» **ASSIGNMENT**: All lines from the one containing "Instruction: Sort ascending" to the end of the entries below should be output exactly as they appear. No other lines should be output.

● ● ● ● ●

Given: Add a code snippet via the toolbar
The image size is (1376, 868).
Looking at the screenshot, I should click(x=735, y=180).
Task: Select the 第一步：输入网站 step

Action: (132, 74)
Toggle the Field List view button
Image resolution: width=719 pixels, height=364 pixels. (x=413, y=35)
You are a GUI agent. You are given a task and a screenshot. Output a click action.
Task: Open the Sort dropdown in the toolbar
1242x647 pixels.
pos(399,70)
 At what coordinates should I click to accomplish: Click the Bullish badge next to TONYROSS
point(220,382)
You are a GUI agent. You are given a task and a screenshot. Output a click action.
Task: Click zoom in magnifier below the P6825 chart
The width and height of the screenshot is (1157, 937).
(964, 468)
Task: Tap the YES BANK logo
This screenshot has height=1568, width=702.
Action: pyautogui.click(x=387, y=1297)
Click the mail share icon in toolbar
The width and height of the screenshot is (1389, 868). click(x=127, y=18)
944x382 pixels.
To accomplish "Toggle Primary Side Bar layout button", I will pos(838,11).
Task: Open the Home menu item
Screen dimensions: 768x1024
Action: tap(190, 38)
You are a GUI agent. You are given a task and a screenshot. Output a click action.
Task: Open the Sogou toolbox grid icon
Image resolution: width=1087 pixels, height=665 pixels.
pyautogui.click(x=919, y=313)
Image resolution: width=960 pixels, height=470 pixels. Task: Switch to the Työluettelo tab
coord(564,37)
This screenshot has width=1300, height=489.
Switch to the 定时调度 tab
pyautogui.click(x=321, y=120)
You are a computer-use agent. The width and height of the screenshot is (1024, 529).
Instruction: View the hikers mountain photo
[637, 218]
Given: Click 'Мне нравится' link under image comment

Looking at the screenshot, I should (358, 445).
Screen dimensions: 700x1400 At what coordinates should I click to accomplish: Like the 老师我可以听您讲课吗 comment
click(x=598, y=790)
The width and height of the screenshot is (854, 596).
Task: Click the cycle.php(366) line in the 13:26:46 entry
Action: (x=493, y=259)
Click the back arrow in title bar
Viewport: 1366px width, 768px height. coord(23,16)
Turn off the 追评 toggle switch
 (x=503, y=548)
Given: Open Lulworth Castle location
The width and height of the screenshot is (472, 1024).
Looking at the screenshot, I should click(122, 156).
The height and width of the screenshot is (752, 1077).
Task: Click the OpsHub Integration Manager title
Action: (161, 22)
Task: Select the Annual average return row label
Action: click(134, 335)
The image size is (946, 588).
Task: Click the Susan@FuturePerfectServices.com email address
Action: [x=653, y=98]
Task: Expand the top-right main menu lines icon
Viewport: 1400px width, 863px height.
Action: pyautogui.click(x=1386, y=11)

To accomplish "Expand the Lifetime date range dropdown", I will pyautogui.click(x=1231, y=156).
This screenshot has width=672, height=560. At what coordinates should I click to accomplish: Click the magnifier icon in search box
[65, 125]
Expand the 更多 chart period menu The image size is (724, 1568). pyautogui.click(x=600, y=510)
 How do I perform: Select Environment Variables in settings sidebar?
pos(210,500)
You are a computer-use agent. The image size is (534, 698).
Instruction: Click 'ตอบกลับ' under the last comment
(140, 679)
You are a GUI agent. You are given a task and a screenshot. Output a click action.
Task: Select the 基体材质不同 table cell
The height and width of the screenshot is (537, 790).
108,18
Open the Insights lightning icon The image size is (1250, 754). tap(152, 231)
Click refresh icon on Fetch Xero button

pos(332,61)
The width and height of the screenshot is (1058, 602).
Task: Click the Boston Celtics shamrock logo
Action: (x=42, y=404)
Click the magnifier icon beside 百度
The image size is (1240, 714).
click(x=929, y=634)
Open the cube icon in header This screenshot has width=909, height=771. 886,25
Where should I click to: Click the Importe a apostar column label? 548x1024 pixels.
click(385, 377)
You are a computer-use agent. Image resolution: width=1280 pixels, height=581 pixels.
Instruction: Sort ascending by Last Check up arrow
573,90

● ● ● ● ●

» **SOLUTION FOR THIS TASK**:
Instruction: Sort ascending by Last Check up arrow
573,90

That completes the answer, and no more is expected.